One of the baby voices abruptly cut off, followed by another. Then another.

Victoria's grip tightened on the gun. "James…we have to…"

"Yeah." James pocketed the radio and removed a stubby torch. He clicked the button, unleashing a brilliant white beam and shone it through the open door.

Victoria fished her keys from her pocket and removed a tiny LED light from the ring. She held it in the hand supporting the gun. It wasn't much, nothing compared to James' torch, but it was something.

A long hallway stretched nearly the length of the building before ending at an intersection. Empty bottles and crumpled papers littered the peeling linoleum tiles. Doors lined both sides. Most of them stood open. Others were missing entirely.

The last of the children's wails came from deep inside, high and terrified. It suddenly ceased and the building once again fell silent.

Victoria took the lead, only a step ahead of James, to her right. They scanned each room as they passed, their lights finding discarded mattresses and sleeping bags, but no occupants. It stank of piss, mildew, and stale cigarette smoke. Squatters had obviously lived here, but where were they?

Halfway to the split, the pungent, sweet stench of rotten meat assaulted Victoria's senses.

"Smells like dead cat," James grumbled, tucking his mouth in the crook of his elbow.

Victoria wished she could do the same but she needed both hands to steady the revolver. The stink worsened as they moved onward, but not because they were moving closer. It was growing stronger, as if someone had opened a broken and long-sealed refrigerator and now the reeking air was boiling out, desperate to escape. Tears welled in her eyes from the smell, but she pushed onward.

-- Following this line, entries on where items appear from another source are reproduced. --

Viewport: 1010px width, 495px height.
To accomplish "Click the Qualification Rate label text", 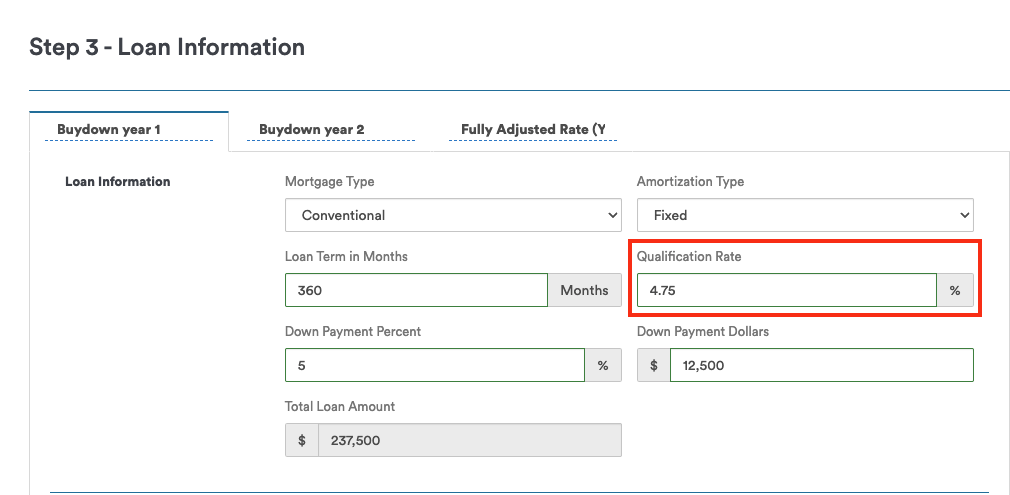I will click(x=689, y=257).
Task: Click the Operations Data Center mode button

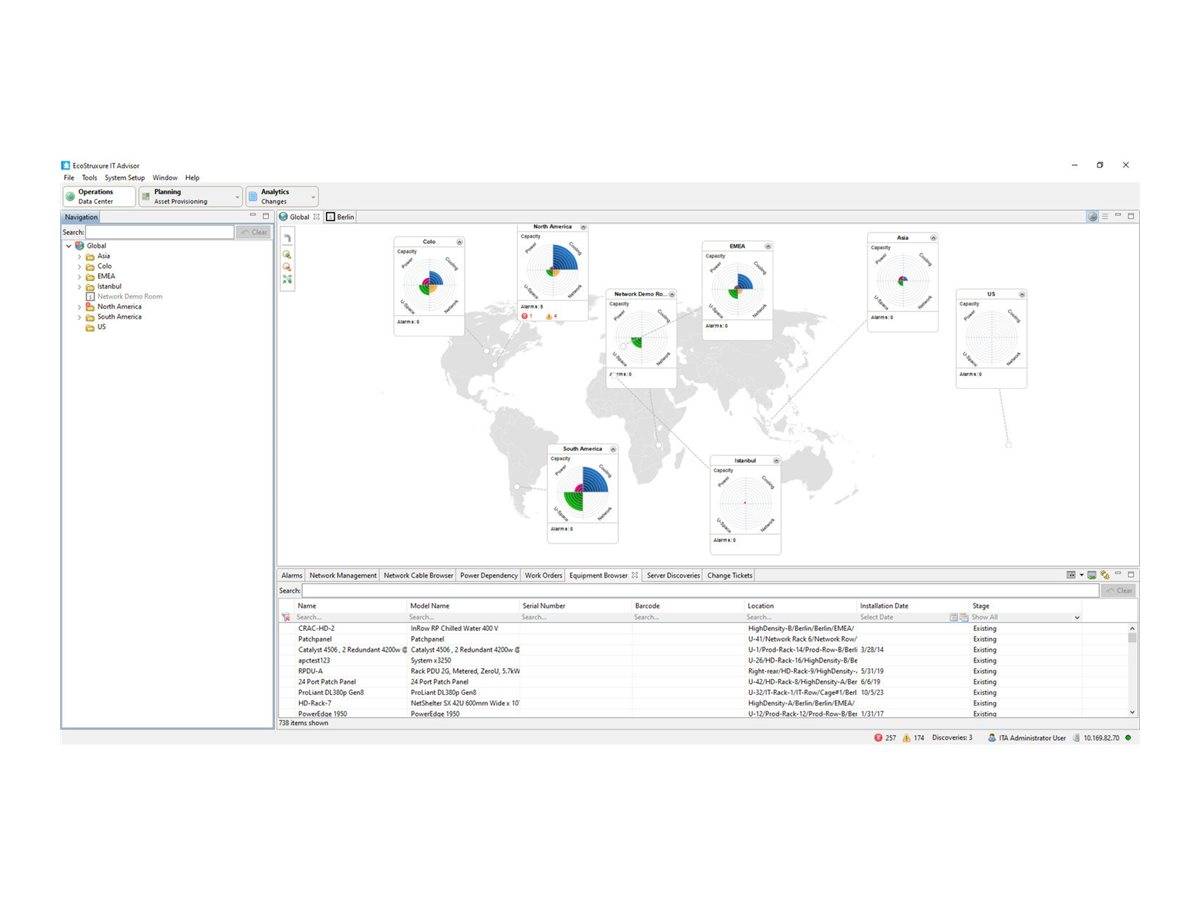Action: coord(97,195)
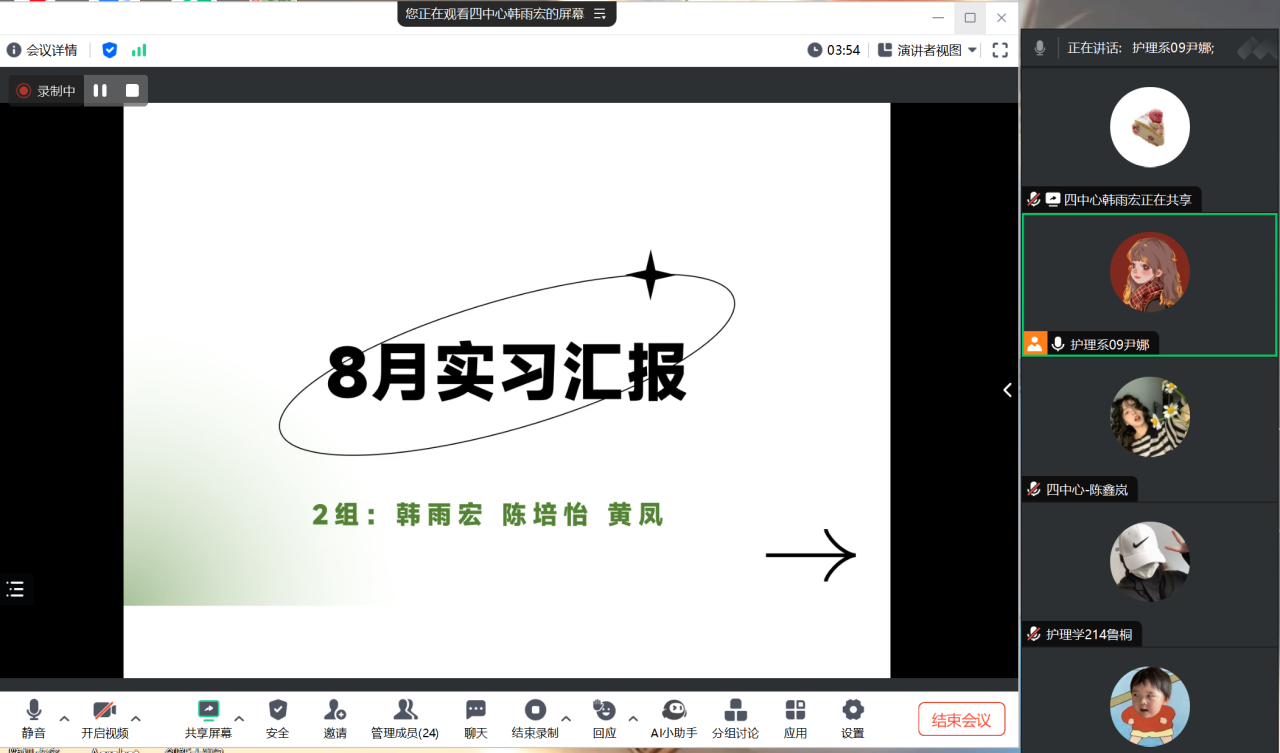
Task: Expand share options arrow beside 共享屏幕
Action: [239, 718]
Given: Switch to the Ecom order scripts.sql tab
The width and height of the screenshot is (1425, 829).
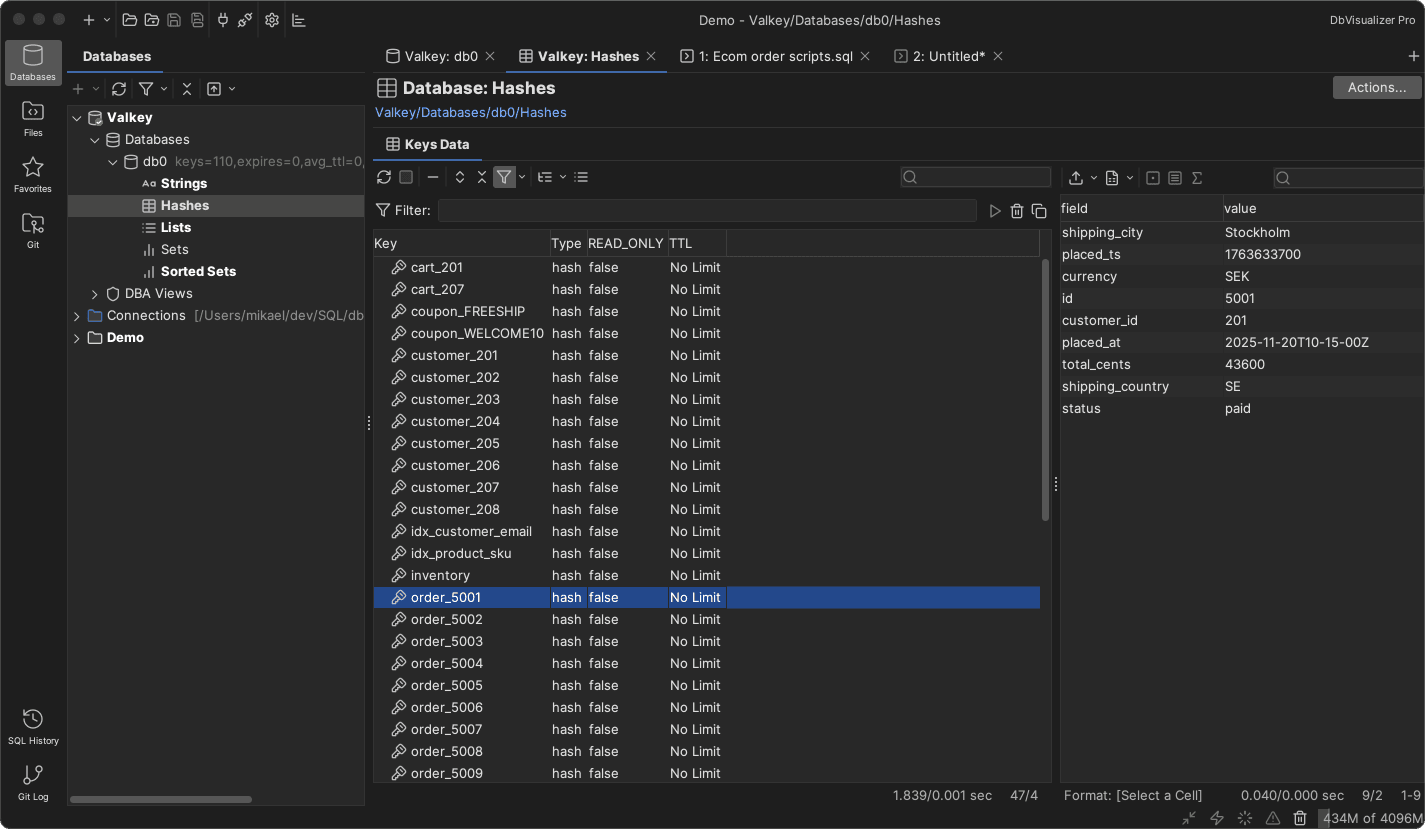Looking at the screenshot, I should point(775,56).
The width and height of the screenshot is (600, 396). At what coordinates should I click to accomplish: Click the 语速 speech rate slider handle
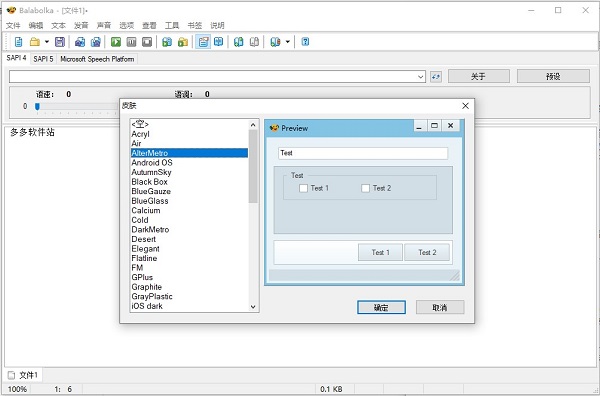click(37, 106)
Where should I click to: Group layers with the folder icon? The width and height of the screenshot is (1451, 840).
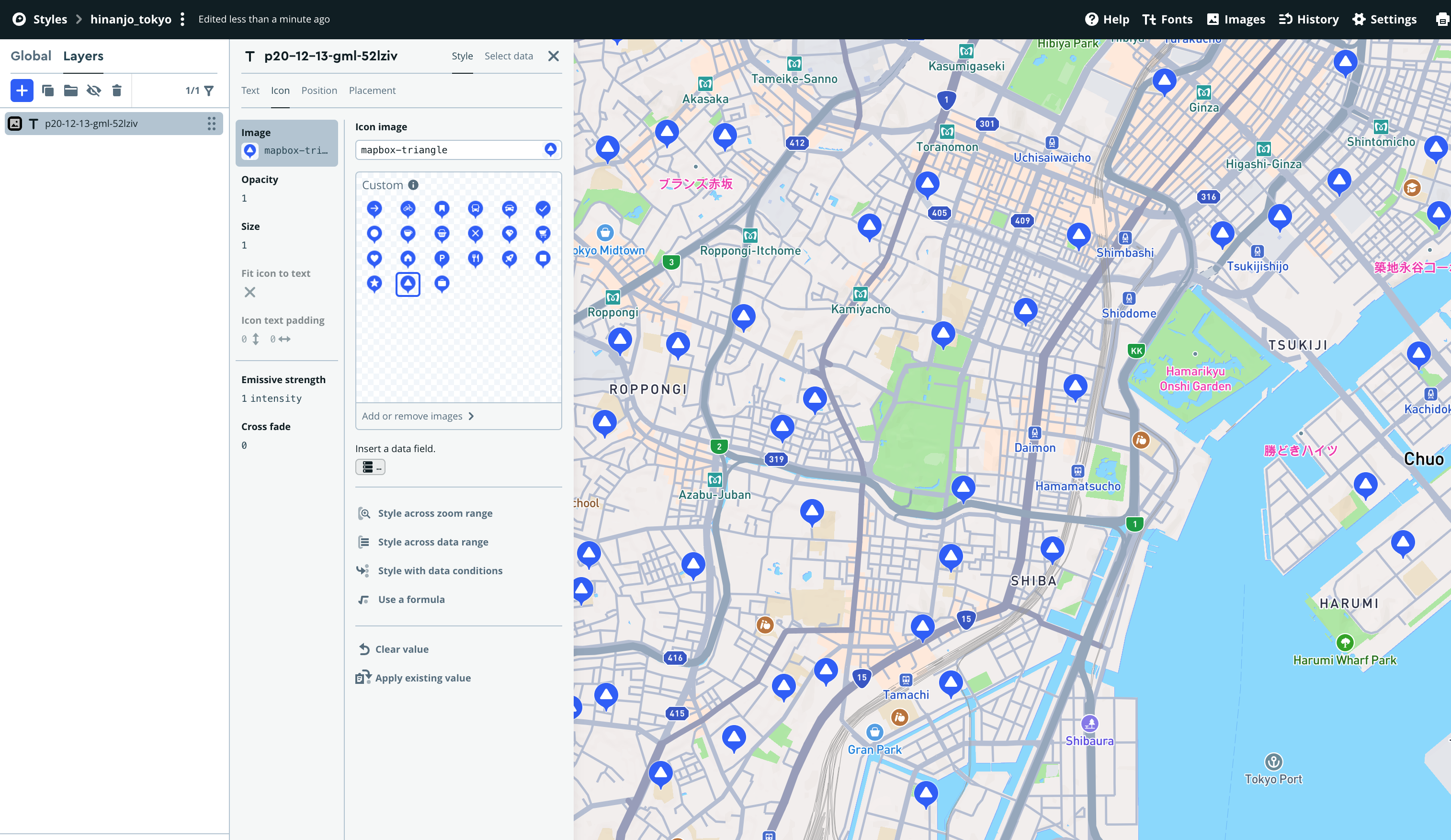coord(70,91)
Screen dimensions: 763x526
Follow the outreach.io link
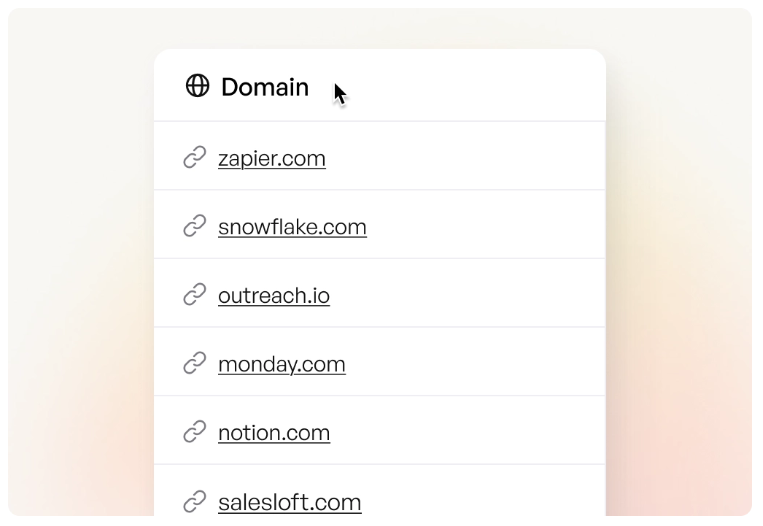coord(274,296)
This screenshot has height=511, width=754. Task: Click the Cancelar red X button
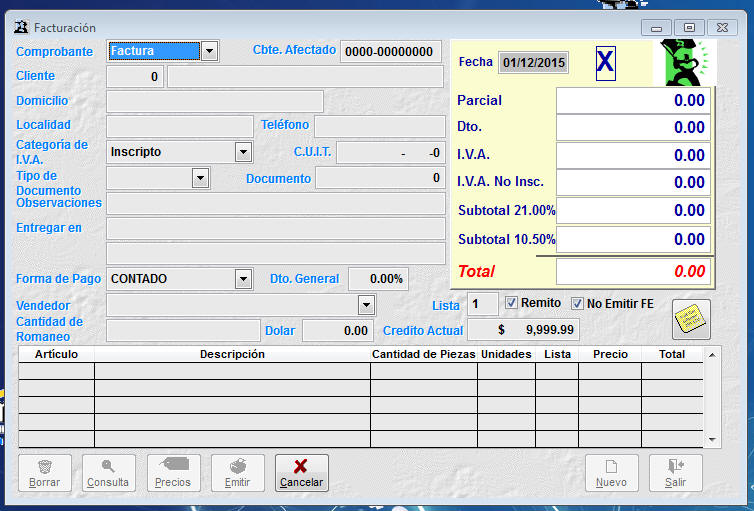301,472
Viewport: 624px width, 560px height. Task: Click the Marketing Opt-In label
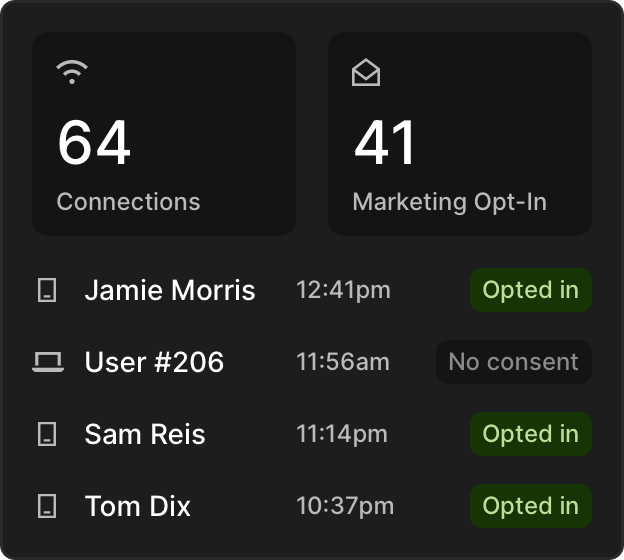pos(450,202)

She had to find those babies and the bastards who might have hurt them.

At the intersection, James shined his light up one branch, pausing momentarily on a discarded white sneaker that seemed completely out of place amongst the grime and filth.

Victoria motioned down the other hall, the direction of the smell. "This way."

James' light swung around and stopped on a black smoking shape a few steps away. It looked like some sort of insect or crab, split in half and its shell stripped away from the rubbery flesh. It sizzled and hissed. Victoria realized it wasn't black smoke rising from its surface but quickly dissipating vapor. Bile rose in her throat at that ungodly stench.

"What is that?" James asked from his elbow.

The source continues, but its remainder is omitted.